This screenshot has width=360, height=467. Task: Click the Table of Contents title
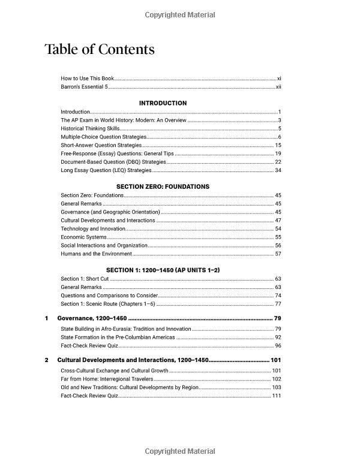(100, 49)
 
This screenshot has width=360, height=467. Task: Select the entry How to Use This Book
(87, 79)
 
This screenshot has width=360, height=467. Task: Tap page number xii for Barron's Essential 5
(278, 87)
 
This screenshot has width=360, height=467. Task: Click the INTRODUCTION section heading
(163, 103)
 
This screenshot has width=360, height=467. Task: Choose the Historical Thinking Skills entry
(91, 128)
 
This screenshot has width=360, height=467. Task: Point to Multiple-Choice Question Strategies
(103, 137)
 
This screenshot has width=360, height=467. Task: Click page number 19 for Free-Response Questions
(278, 153)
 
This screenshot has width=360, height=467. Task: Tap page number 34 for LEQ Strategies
(278, 170)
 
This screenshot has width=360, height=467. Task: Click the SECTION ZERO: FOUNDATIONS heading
(163, 186)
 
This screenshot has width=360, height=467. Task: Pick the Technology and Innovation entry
(93, 228)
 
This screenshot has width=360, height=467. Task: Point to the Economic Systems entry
(83, 237)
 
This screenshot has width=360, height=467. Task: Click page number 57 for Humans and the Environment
(278, 254)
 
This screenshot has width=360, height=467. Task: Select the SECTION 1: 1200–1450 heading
(163, 270)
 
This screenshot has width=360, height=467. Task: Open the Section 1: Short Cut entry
(85, 279)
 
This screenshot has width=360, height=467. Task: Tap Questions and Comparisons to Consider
(109, 296)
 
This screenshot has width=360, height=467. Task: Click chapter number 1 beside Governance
(47, 318)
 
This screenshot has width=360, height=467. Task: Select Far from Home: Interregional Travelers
(106, 379)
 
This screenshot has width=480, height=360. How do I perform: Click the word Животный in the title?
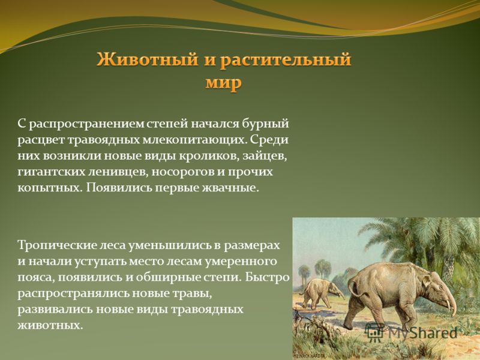point(147,59)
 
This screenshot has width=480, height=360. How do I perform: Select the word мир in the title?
point(223,83)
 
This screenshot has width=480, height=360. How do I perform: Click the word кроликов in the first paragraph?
point(209,155)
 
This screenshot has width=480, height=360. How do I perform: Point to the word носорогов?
point(184,172)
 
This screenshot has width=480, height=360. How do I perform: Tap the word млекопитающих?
point(194,140)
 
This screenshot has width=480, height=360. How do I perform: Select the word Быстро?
point(267,277)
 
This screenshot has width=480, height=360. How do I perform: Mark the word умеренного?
point(242,262)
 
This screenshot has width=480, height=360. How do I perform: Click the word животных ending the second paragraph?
point(50,325)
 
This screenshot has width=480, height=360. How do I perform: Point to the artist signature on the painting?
point(308,356)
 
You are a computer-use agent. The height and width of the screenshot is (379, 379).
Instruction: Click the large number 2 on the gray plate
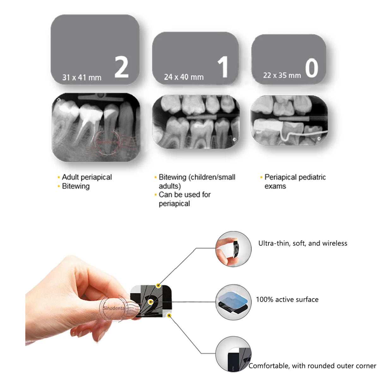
=-=-=
▸ **Task objective**
Rewrite the items starting with the line containing "мир in the title?" and going on through the end of the items, replacing "paragraph" with "passage" and leaving everything else unchanged. Omit the pictures from the answer.

▸ **Answer to the exercise**
This screenshot has width=480, height=360. How do I perform: Select the word мир in the title?
point(223,83)
 
This screenshot has width=480, height=360. How do I perform: Click the word кроликов in the first passage?
point(209,155)
 
This screenshot has width=480, height=360. How do I perform: Point to the word носорогов?
point(184,172)
 
This screenshot has width=480, height=360. How do I perform: Tap the word млекопитающих?
point(194,140)
 
This screenshot has width=480, height=360. How do I perform: Select the word Быстро?
point(267,277)
 
This screenshot has width=480, height=360. How do I perform: Mark the word умеренного?
point(242,262)
 
This screenshot has width=480, height=360. How do I perform: Click the word животных ending the second passage?
point(50,325)
 
This screenshot has width=480, height=360. How do I perform: Point to the artist signature on the painting?
point(308,356)
 
You are a computer-use agent. The height and width of the screenshot is (379, 379).
Instruction: Click the large number 2 on the gray plate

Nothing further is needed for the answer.